To do.
Rewrite the rows from the beginning through the line containing "pyautogui.click(x=470, y=336)", requests included, multiplying every coordinate in the answers by 0.3 and rounding to whole numbers, with halves rounded up. Leave all numbers in the requests as they are.

Raw data.
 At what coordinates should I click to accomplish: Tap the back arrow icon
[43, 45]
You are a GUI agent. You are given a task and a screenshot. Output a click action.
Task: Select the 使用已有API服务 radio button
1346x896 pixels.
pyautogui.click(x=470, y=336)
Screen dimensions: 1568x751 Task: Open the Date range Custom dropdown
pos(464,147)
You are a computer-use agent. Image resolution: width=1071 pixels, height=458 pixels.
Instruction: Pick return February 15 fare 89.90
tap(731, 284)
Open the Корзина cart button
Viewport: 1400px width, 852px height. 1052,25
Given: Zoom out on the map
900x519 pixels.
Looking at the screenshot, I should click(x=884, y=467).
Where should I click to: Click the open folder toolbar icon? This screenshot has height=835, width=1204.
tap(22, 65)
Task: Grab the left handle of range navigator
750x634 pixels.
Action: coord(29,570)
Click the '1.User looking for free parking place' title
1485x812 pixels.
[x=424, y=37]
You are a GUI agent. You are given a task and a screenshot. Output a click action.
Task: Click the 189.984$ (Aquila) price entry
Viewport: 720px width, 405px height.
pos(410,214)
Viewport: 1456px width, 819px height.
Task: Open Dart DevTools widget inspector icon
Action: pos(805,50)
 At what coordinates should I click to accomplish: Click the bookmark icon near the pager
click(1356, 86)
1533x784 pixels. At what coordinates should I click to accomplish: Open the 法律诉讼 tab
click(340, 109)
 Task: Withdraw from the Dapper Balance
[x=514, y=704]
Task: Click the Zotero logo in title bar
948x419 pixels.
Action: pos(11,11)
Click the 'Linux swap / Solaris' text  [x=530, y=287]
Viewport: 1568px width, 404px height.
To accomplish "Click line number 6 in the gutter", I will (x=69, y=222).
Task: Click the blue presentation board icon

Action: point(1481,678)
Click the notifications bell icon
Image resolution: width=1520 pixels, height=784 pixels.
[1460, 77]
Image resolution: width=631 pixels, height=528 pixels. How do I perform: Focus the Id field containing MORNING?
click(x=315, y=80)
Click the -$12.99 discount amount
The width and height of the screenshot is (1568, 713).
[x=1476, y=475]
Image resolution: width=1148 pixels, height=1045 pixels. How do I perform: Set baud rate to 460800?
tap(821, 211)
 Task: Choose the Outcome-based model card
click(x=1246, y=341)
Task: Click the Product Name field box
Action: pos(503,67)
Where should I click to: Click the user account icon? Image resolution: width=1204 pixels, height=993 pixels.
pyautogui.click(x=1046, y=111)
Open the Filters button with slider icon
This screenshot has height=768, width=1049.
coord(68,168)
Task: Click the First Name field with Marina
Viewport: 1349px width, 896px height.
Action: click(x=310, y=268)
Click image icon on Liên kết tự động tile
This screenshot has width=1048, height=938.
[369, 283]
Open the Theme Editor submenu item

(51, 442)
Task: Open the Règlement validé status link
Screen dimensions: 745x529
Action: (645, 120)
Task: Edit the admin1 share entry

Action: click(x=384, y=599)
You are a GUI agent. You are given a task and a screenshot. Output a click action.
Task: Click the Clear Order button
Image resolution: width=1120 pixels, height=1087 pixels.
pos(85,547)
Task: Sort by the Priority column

Solution for this problem.
 At what coordinates should I click to accomplish: Tap the back arrow icon
[13, 14]
You are a GUI agent. You are given a task and a screenshot. Output a click action.
Task: Select the 使用已有API服务 radio button
1346x896 pixels.
pyautogui.click(x=141, y=101)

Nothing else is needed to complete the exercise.